2. Die Sache wird zu neuer Verhandlung und Entscheidung,
auch über die Kosten des Rechtsmittels, an eine andere
Strafkammer des Landgerichts zurückverwiesen.

Gründe:

Das Landgericht hat den Angeklagten vom Vorwurf der vorsätzlichen
Trunkenheit im Verkehr und des Widerstands gegen Vollstreckungsbeamte in
Tateinheit mit Beleidigung freigesprochen. Zugleich hat es seine Unterbringung
in einem psychiatrischen Krankenhaus angeordnet und deren Vollstreckung zur
Bewährung ausgesetzt. Außerdem hat es die Verwaltungsbehörde angewiesen,
dem Angeklagten vor Ablauf von weiteren zwei Jahren keine neue Fahrerlaubnis
zu erteilen. Die auf die Sachrüge gestützte Revision des Angeklagten hat
Erfolg.

1. Nach den Feststellungen trank der Angeklagte am 28. August 2014
zuhause Bier. Gegen 22.00 Uhr fuhr er mit seinem Pkw zu einer Tankstelle, um
weiteres Bier zu kaufen. Dabei war ihm bekannt, dass er aufgrund vorangegan-
genen Alkoholgenusses und des Konsums von Cannabis fahruntüchtig war.
Schließlich fuhr er geradeaus über einen Kreisverkehr, wodurch sein Pkw beschädigt
wurde und liegen blieb. Zu diesem Zeitpunkt wurde er bereits von einer
Polizeistreife mit eingeschaltetem Blaulicht verfolgt. Nachdem er einer Aufforderung
der Polizeibeamten zum Verlassen seines Fahrzeugs keine Folge
geleistet hatte, wurde er aus dem Fahrzeug gezogen und zur Durchführung
weiterer Durchsuchungsmaßnahmen an das Auto gelehnt. In der Folge wurde
der Angeklagte zunehmend aggressiver und musste deshalb gefesselt werden.
Danach unternahm er mehrere Kopfstöße in Richtung eines Polizeibeamten,
der diesen jedoch ausweichen konnte.

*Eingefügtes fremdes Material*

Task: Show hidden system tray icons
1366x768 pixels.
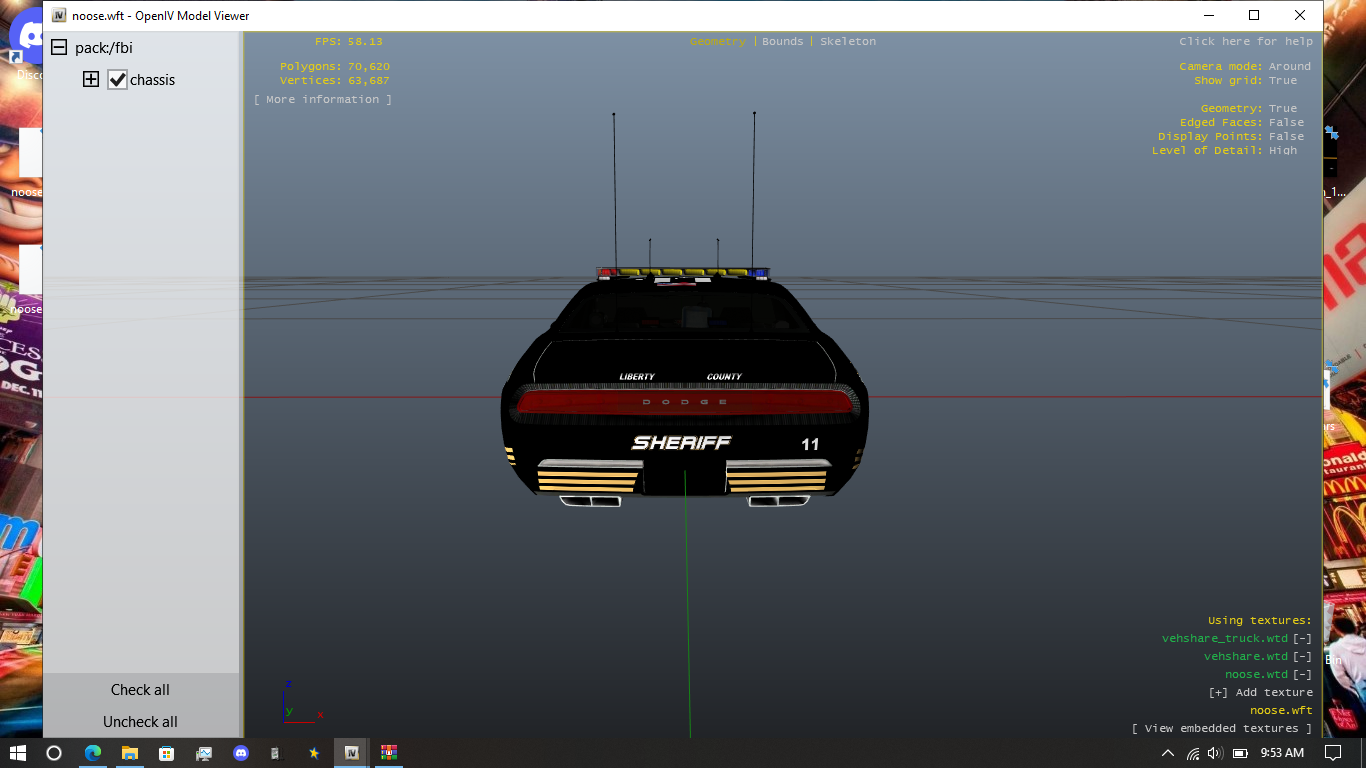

Dabei beleidigte er den Beamten unter
anderem mit den Worten „Scheißbulle“ und „Hurensohn“. Nachdem er in den
Streifenwagen verbracht worden war, versuchte er erneut, den neben ihm sitzenden
Polizeibeamten mit Kopfstößen zu treffen; außerdem wiederholte er
ständig die bereits angeführten Beleidigungen.
Die sachverständig beratene Strafkammer hat angenommen, dass der
Angeklagte bei Tatbegehung aufgrund einer paranoiden Schizophrenie mit akuter
psychotischer Symptomatik sowie einer Alkohol- und Cannabisintoxikation
bei sekundärer Alkoholabhängigkeit und THC-Missbrauch schuldunfähig war.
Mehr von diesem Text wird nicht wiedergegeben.